Wiederhole den Text über Piet Mondrian vollständig und Wort für Wort.
***** TEXTAUSZUG *****
Der niederländische Maler Piet Mondrian und die berühmtesten Farbquadrate der Welt
Nur wenige Gemälde wurden weltbekannt. Das Werk mit dem beschreibenden Titel „Composition with Large Red Plane, Yellow, Black, Gray, and Blue“ (1920) von Piet Mondrian ist mit Sicherheit eines davon. Auf radikale Weise vereinfachte der Begründer der niederländischen Kunstbewegung De Stijl die Bildelemente auf seinen Leinwänden. Mondrians ikonische Bilder seiner Spätphase zeigen auf Linien und Rechtecke reduzierte Formen in den Grundfarben. Hinter den methodischen Praktiken verbergen sich jedoch keineswegs rein rationale Beweggründe, die man vermuten könnte. In Wirklichkeit stammte die Inspiration für die abstrakten Kompositionen von spirituellen Lehren mit denen sich der Holländer eingehend beschäftigte. Nur wenige wissen, dass der universell ansprechenden Ästhetik seiner Ölmalereien eine buddhistisch-esoterische Ausrichtung zugrunde liegt. Sowohl die prinzipielle Abstraktion als auch die kompositorische Verwendung von asymmetrischer Balance waren entscheidende Wegweiser für die moderne Kunstentwicklung. Noch heute sind Mondrians Einflüsse auf die Popkultur, Design und Kunst zu sehen.
***** ERFASSTE ANGABEN *****
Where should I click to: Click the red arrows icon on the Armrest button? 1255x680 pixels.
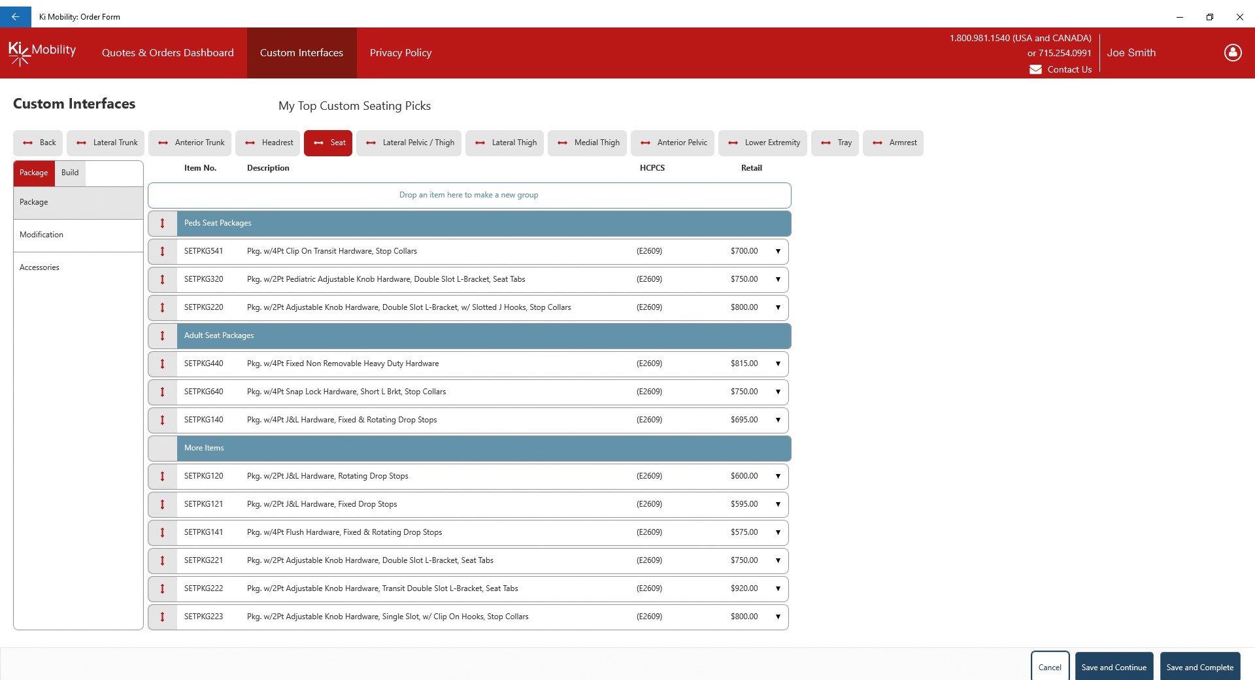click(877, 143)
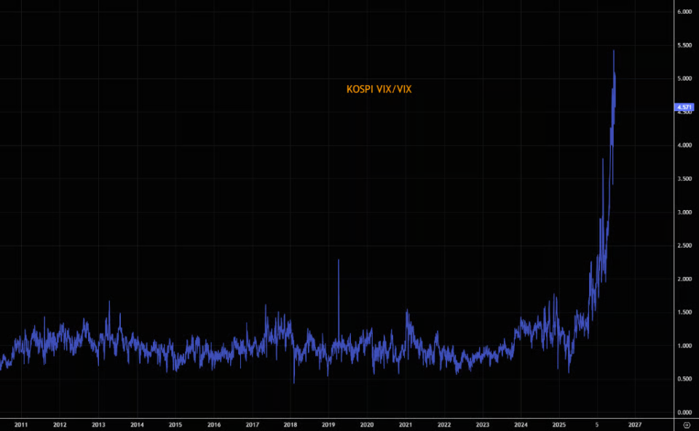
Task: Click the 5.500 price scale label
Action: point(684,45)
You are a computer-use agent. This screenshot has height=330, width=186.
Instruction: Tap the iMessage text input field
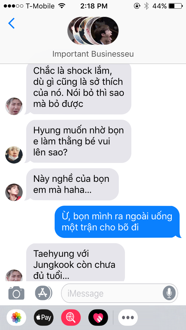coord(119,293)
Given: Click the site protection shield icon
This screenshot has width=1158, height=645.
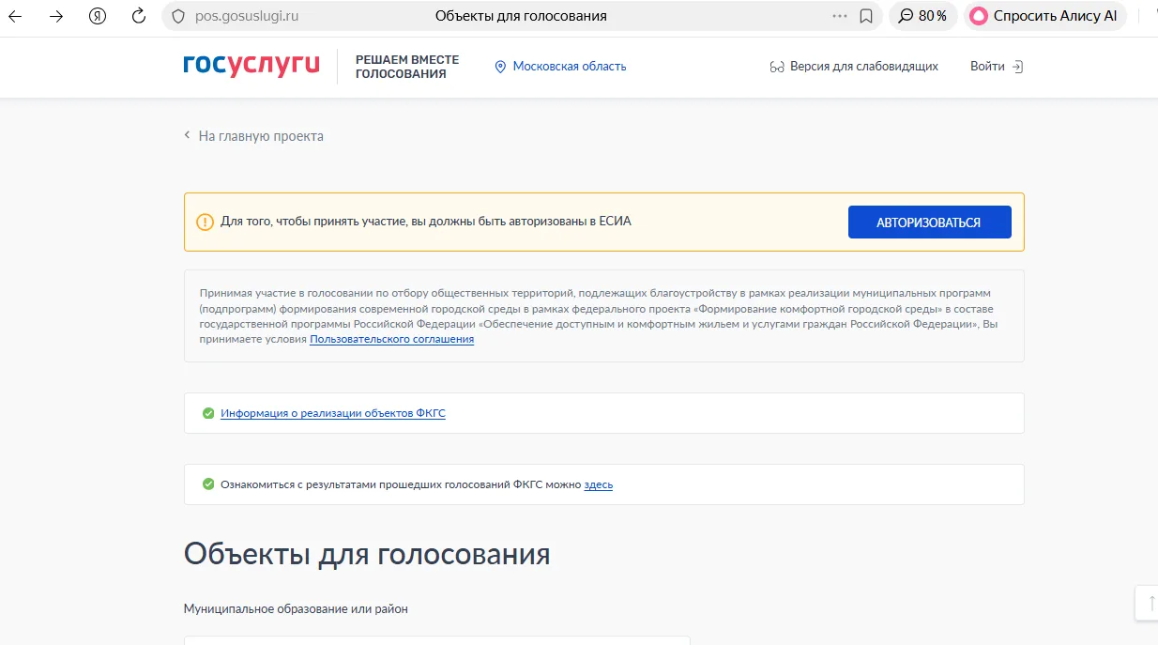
*****
**VOLLSTÄNDIGE ANTWORT**
Der niederländische Maler Piet Mondrian und die berühmtesten Farbquadrate der Welt
Nur wenige Gemälde wurden weltbekannt. Das Werk mit dem beschreibenden Titel „Composition with Large Red Plane, Yellow, Black, Gray, and Blue“ (1920) von Piet Mondrian ist mit Sicherheit eines davon. Auf radikale Weise vereinfachte der Begründer der niederländischen Kunstbewegung De Stijl die Bildelemente auf seinen Leinwänden. Mondrians ikonische Bilder seiner Spätphase zeigen auf Linien und Rechtecke reduzierte Formen in den Grundfarben. Hinter den methodischen Praktiken verbergen sich jedoch keineswegs rein rationale Beweggründe, die man vermuten könnte. In Wirklichkeit stammte die Inspiration für die abstrakten Kompositionen von spirituellen Lehren mit denen sich der Holländer eingehend beschäftigte. Nur wenige wissen, dass der universell ansprechenden Ästhetik seiner Ölmalereien eine buddhistisch-esoterische Ausrichtung zugrunde liegt. Sowohl die prinzipielle Abstraktion als auch die kompositorische Verwendung von asymmetrischer Balance waren entscheidende Wegweiser für die moderne Kunstentwicklung. Noch heute sind Mondrians Einflüsse auf die Popkultur, Design und Kunst zu sehen.